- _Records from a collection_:
__________

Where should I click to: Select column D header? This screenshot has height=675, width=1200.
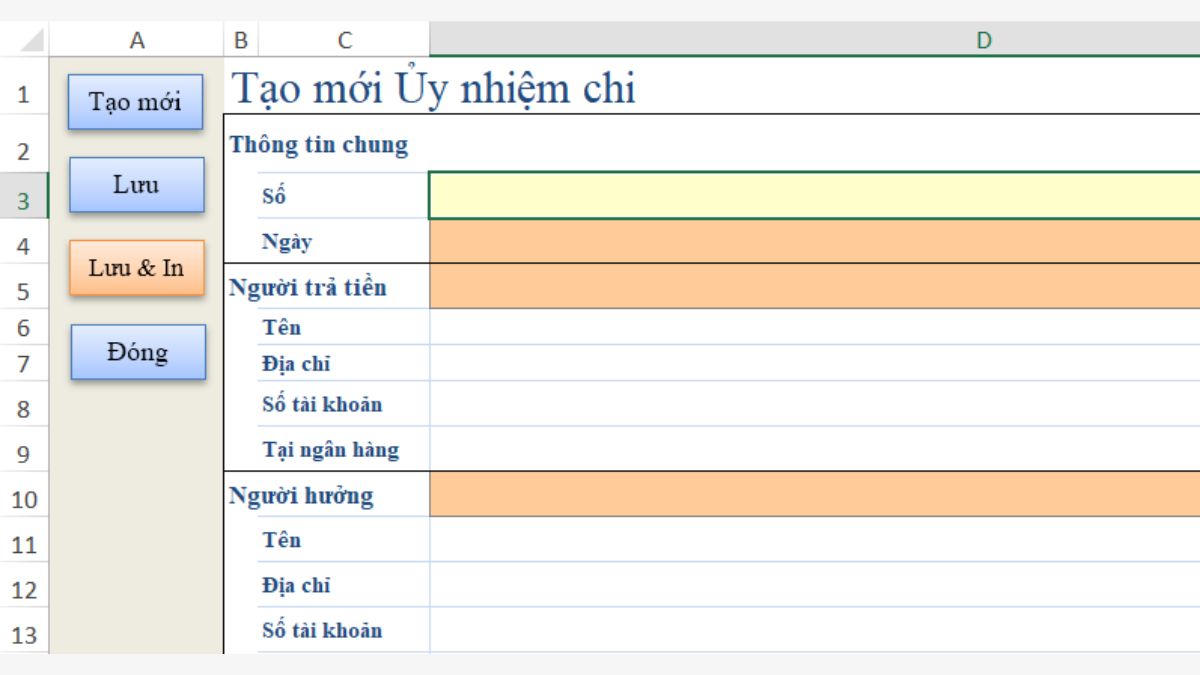(x=814, y=40)
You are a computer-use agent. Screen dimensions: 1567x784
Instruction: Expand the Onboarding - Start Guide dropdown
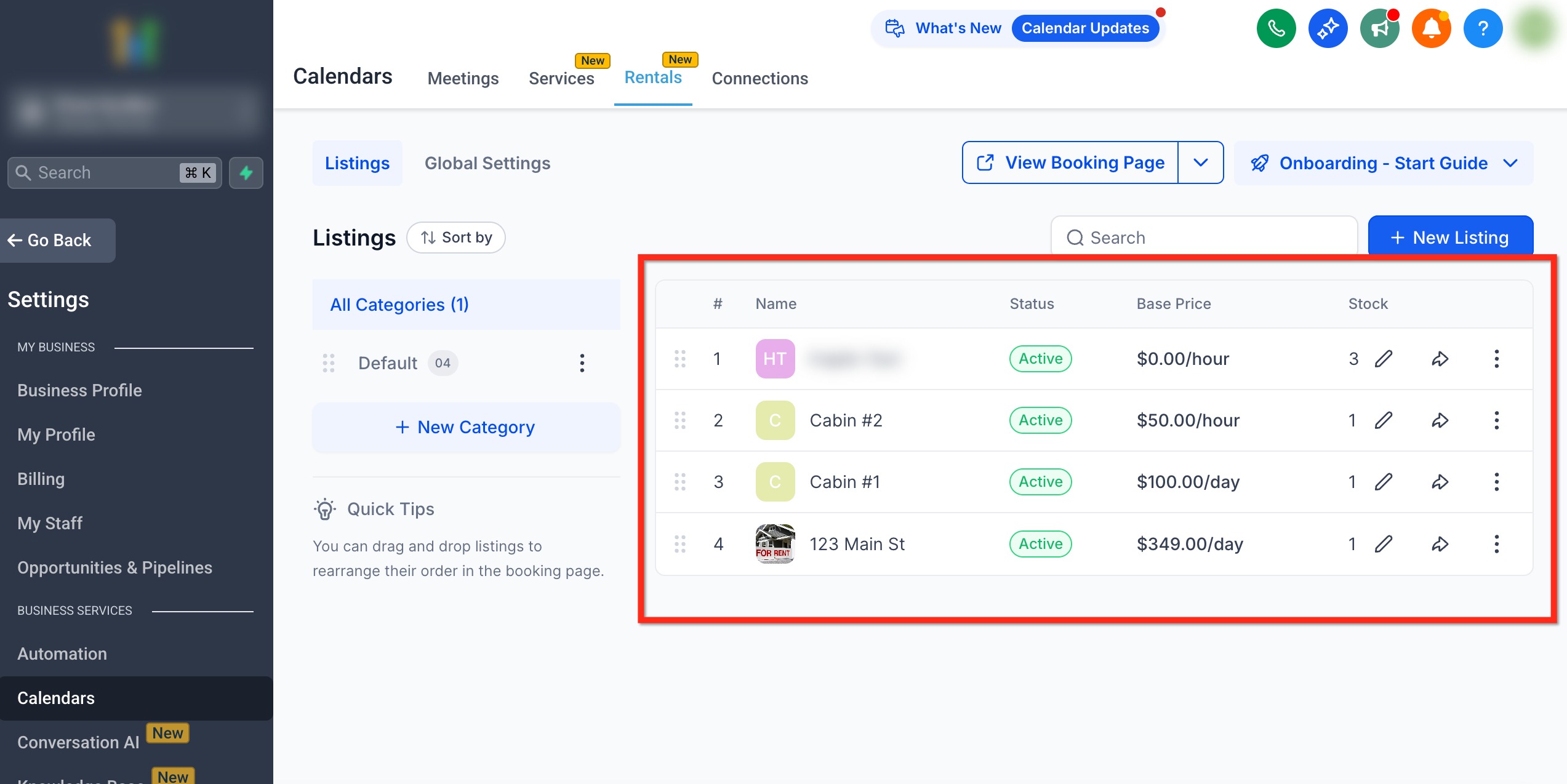[x=1510, y=163]
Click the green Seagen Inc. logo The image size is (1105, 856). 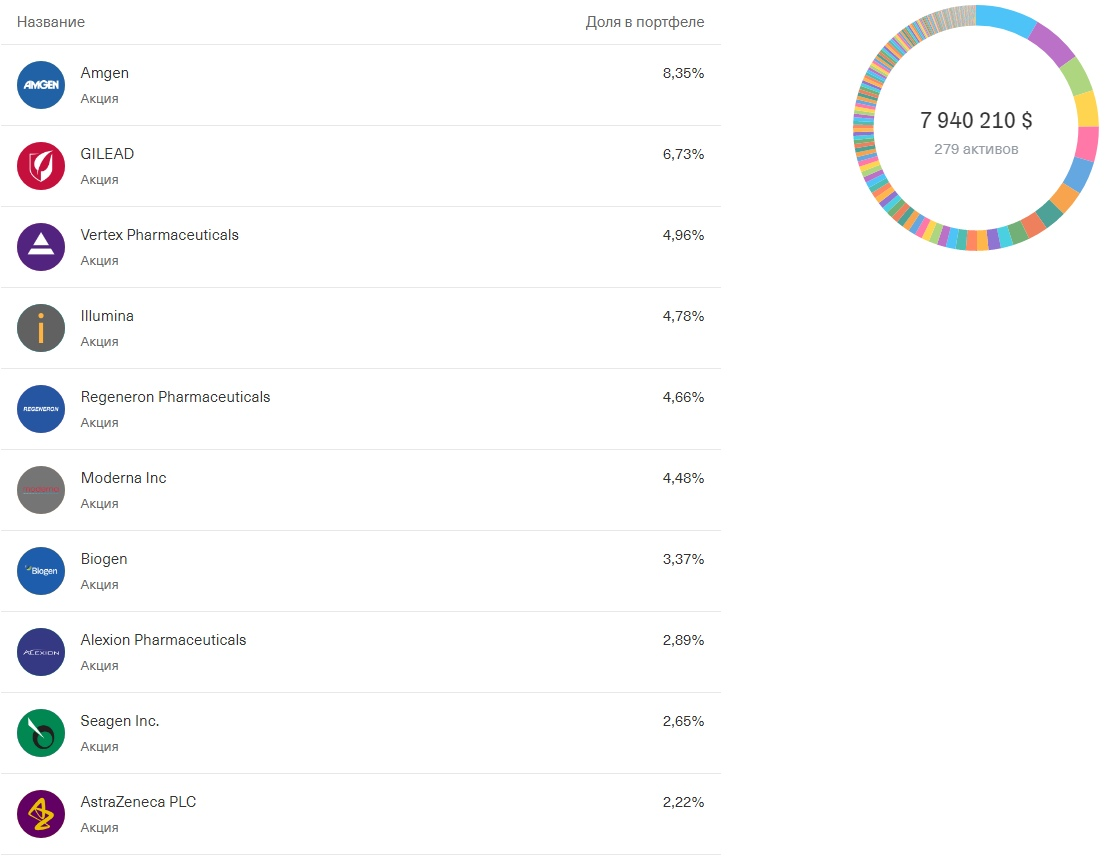coord(41,733)
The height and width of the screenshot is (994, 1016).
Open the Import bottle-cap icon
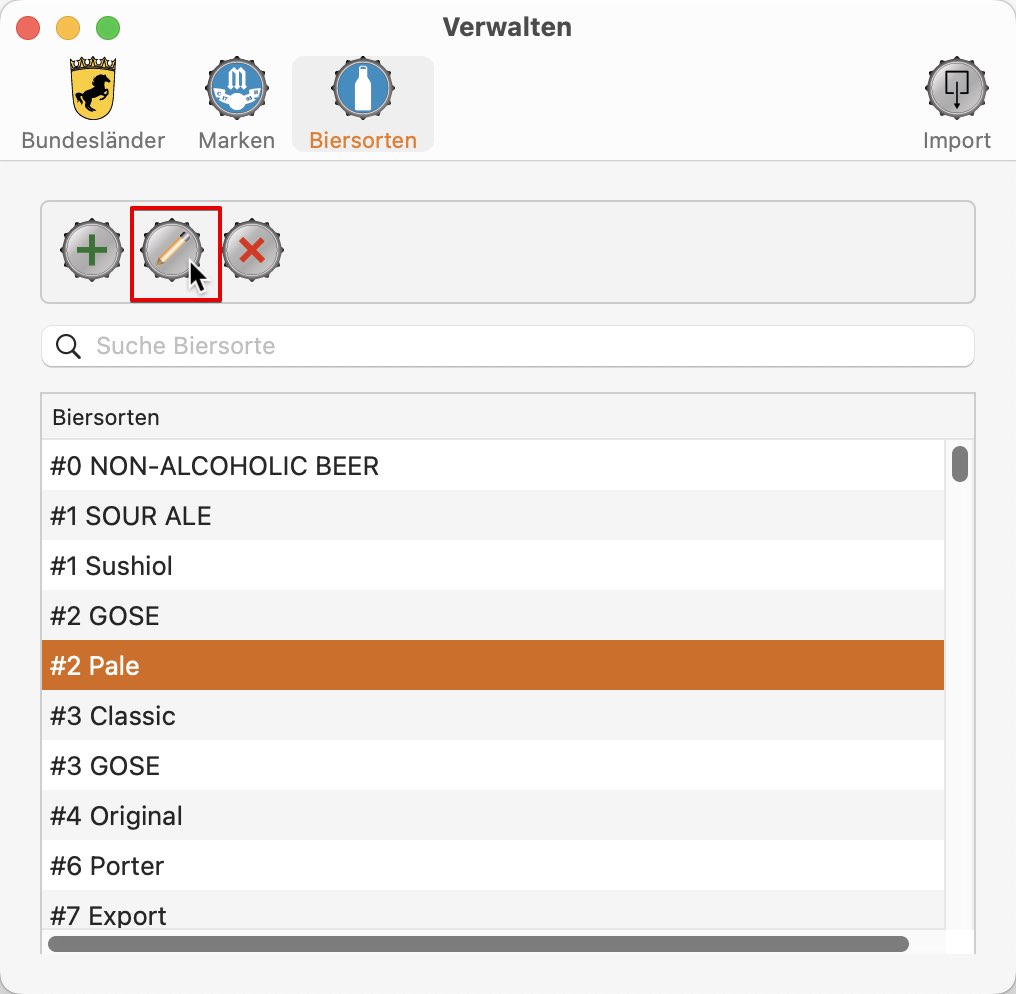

__________

- _EXERCISE_: Give the lines from the one containing "The height and" through the end of the records as a Markdown table with the columns Number and Record line, skipping any blank lines. Leave the pictures out.

- _RESULT OF THIS TASK_:
| Number | Record line |
|---|---|
| 1 | The height and width of the screenshot is (994, 1016). |
| 2 | Open the Import bottle-cap icon |